On Windows Vista through Windows 8 the OS uses WDDM 1.x, where the OS pretty much completely controls VRAM allocation. To simplify things considerably, the way it works is that the OS will keep track of both the dedicated memory on the video card (VRAM), as well as a chunk of system memory that's usually around 2x the size of VRAM. Any apps that use the GPU will tell the driver to create "resources", where a resource is generally a single allocation (typically either a texture or a buffer). The app will then issue rendering commands, which causes the driver to create command buffers that are submitted to the GPU for execution. Whenever the driver submits one of these command buffers, it also has to submit a list of resources that are referenced by that command buffer. So if you issued a draw that uses TextureA and TextureB via shader resource views, the driver will include those resources in the list. This list serves two purposes:
- It allows the kernel-mode driver to patch physical addresses into the command buffer. Older GPU's didn't support virtual addressing, and required raw physical addresses provided by the OS's memory manager.

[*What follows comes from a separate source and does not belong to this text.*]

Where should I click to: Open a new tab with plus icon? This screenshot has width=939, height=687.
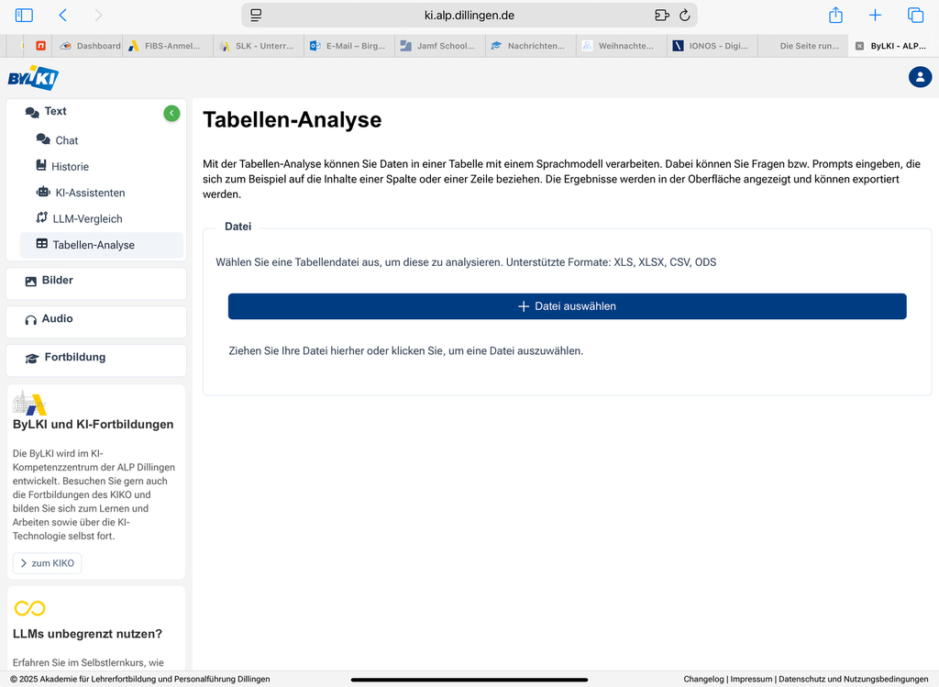875,15
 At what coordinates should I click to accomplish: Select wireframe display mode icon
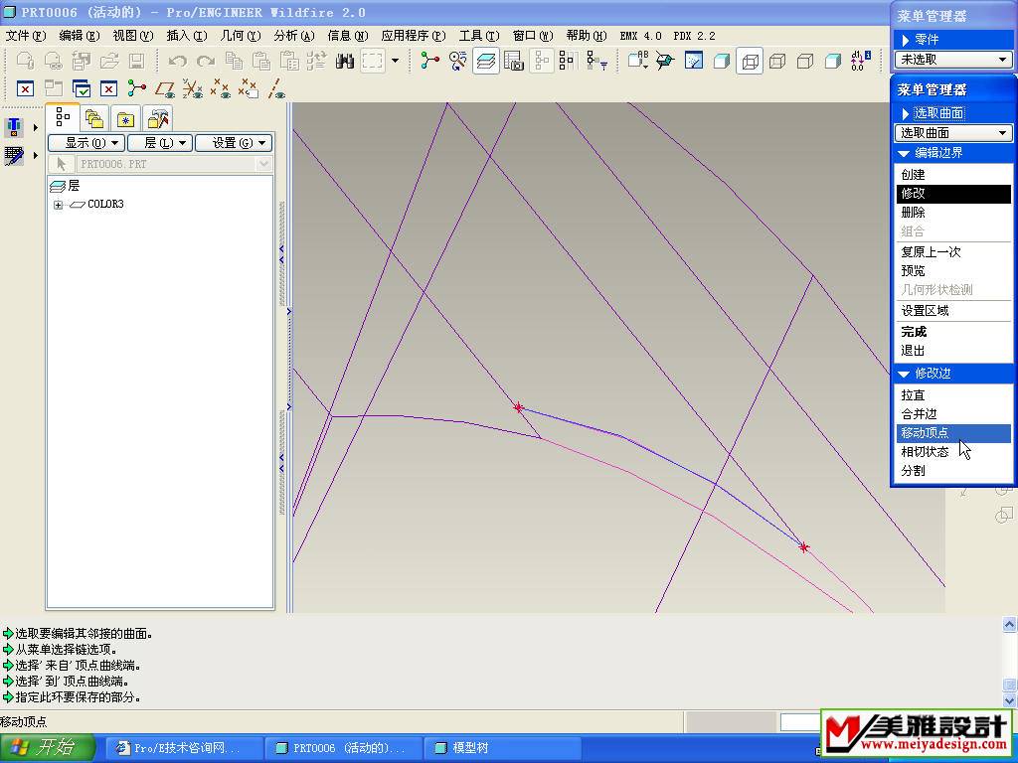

- It allowed the OS's memory manager to know which resources were needed for that command list to execute. The memory manager would use this list to shuffle resources in and out of VRAM. This allows for multiple apps to share the GPU without requiring the sum of all resources to fit in VRAM. It also potentially allows a single app to over-subscribe to the VRAM. Resources that are in VRAM are considered to be "resident", while resources that are paged out to system memory are considered "evicted".
In other words, the OS would try it's very best to make sure that the resources you're actually using stay in VRAM. In that way it's somewhat similar to CPU memory, which can get paged out to the swap file if it's not in use. However if your app (or multiple apps collectively) try to use too much memory simultaneously, it will typically manifest as poor performance resulting from the OS frantically moving things in and out of VRAM. In some cases it's also possible that a resource will get moved to an area of CPU memory that's still accessible by the GPU, albeit more slowly than if it were in VRAM. Either way there are tools that you can use to track this down.
On Windows 10 there's a new driver model called WDDM 2.0. Under this driver model GPU's are expected to have virtual addressing support, which simplifies things a bit. Using virtual addresses in command buffers avoids the need for patching, which saves on performance. If the app is using D3D12, control over residency is also given to the app instead of being automatic. The app can use the "MakeResident" and "Evict" functions to manually move resources (or heaps) in and out of VRAM. The OS also has a mechanism for notifying apps when their amount of available GPU memory is shrinking, which usually happens due to another app requesting VRAM. In this scenario the app is expected to destroy or evict resources, but in practice the OS will start to automatically evict if your app fails to do it. In this case the resource will most likely be slower to access, which can cause performance to degrade. D3D11 apps see the same behavior as they did previously (residency is automatic), but under WDDM 2.0 the driver is responsible for providing this behavior.